Rather than looking for aliens who use interstellar radio signals to say “hi,” an alternative search strategy is simply to spy on any mega-engineering projects that an advanced civilization might be undertaking. Veteran SETI astronomer Jill Tarter calls this strategy “SETT” — the Search for Extraterrestrial Technology.
A new science paper by Duncan Forgan at the University of Edinburgh in Scotland and Martin Elvis at the Harvard-Smithsonian Center for Astrophysics in Cambridge, Mass., suggests we look for evidence of a very ambitious macro-engineering project: the wholesale mining of an asteroid belt. The asteroid material may be mined to build space colonies, solar power satellites or maybe even an entire “ringworld,” as imagined by sci-fi writer Larry Niven.
What’s more, precious metals are in high demand for technologies such as computers, high-speed networks and mobile phones. So-called “green technologies” of the future, such as hydrogen fuel cells, will also place a demand on rare resources.
The unconsolidated debris from the birth of planets, asteroids provide a smorgasbord of elements and minerals for harvesting. Meteorite samples suggest that large quantities of gold, platinum, iron, nickel, magnesium and silicon, among other elements, are abundant on asteroids.
We have already found asteroid belts around other stars. In fact, the star Epsilon Eridani has three nested belts. NASA’s Spitzer Space Telescope has been prolific at picking out the thermal signature of extraterrestrial asteroid belts.
Any growing space faring civilization would recognize asteroids as an abundant source of raw materials. They are the coal cars in a freight train of planets.
But finding asteroid belt anomalies that would convincingly point to the handiwork of space aliens would be very tricky. First, we would need to presume that the civilization was so advanced that it built — at huge expense — the transportation infrastructure for getting back and forth to the asteroid belt. Advanced robots would have done all the heavy lifting for mining and transporting asteroid material to space-based factories.

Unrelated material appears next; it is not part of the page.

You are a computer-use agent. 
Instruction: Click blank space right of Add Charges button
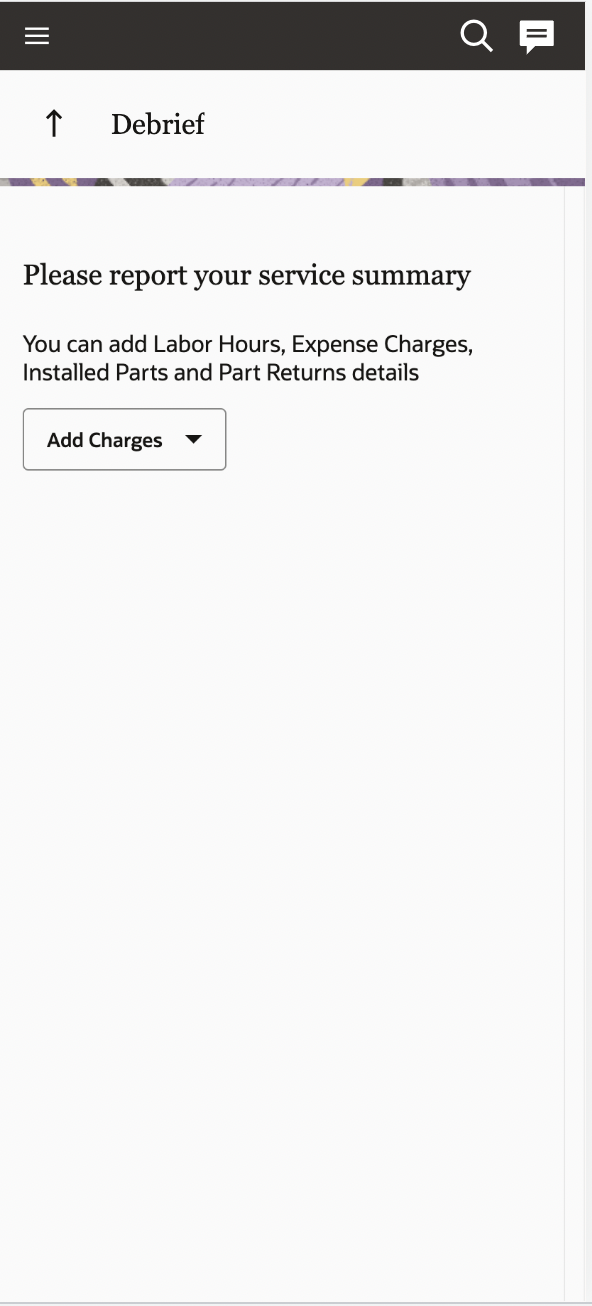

Forensic clues could come from identifying a chemical disequilibrium in the belt caused by the extraction of specific minerals and elements. Second, the system might look odd due to the disassembly of its larger asteroids. Finally, large quantities of dust from mining might give the belt an unusual temperature distribution.
The researchers predict that persistent mining over long periods will artificially reduce the number of larger asteroids in the system debris. All that would be left would be pebble-sized and smaller dusty debris. No space telescope envisioned could inventory the true asteroid sizes, but differences in the dust distribution might offer clues.

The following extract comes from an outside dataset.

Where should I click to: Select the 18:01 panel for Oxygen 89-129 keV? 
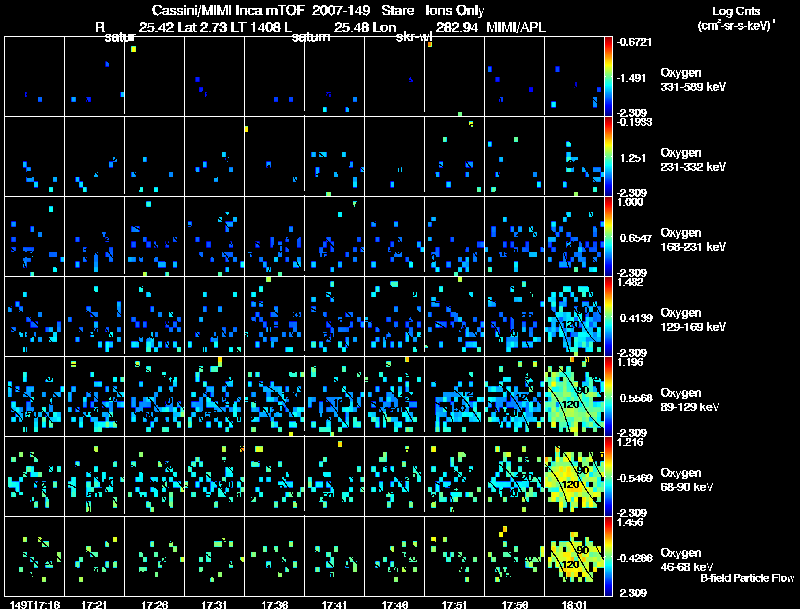pos(574,396)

In Star Wars’ The Empire Strikes Back, Darth Vader directs battle cruisers to pulverize an asteroid belt to find Han Solo and his Rebel Alliance buddies. This short-term asteroid obliteration certainly would be noticeable by a nearby civilization!
The problem is that unusual dynamical events triggered by the influence of one or more planets could evolve a disk into having more pulverized asteroids than expected. What’s more, the circumstellar cloud out of which the planetary system coagulated might have started out with unique chemical abundances markedly different from our solar system’s.
The bottom line is that asteroid systems may be as diverse and unusual as the planetary systems they inhabit. Therefore, anomalies alone could not conclusively prove the existence of alien asteroid miners. Finding an oddball-looking asteroid belt might be suggestive of astroengineering, but it certainly would not prove it.
An intense program of SETI follow-up observations might look for telecommunications leak-off signals, or there may be searches for Earth-sized planets in habitable zones near the asteroid belt. Nevertheless, SETT may be the most practical and fastest strategy for finding advanced life off Earth.
It will be two decades or more before we have large-enough space telescopes to survey nearby exoplanets and looks for biomarkers. And those data will not give a clue as to how evolved the native life is.
A space colonizing civilization, maybe no more than a millennium advanced from us, must be doing something ambitious that we can notice from light-years away with modest-sized telescopes. Maybe the evidence is already in our astronomical archives; we simply don’t recognize it, yet.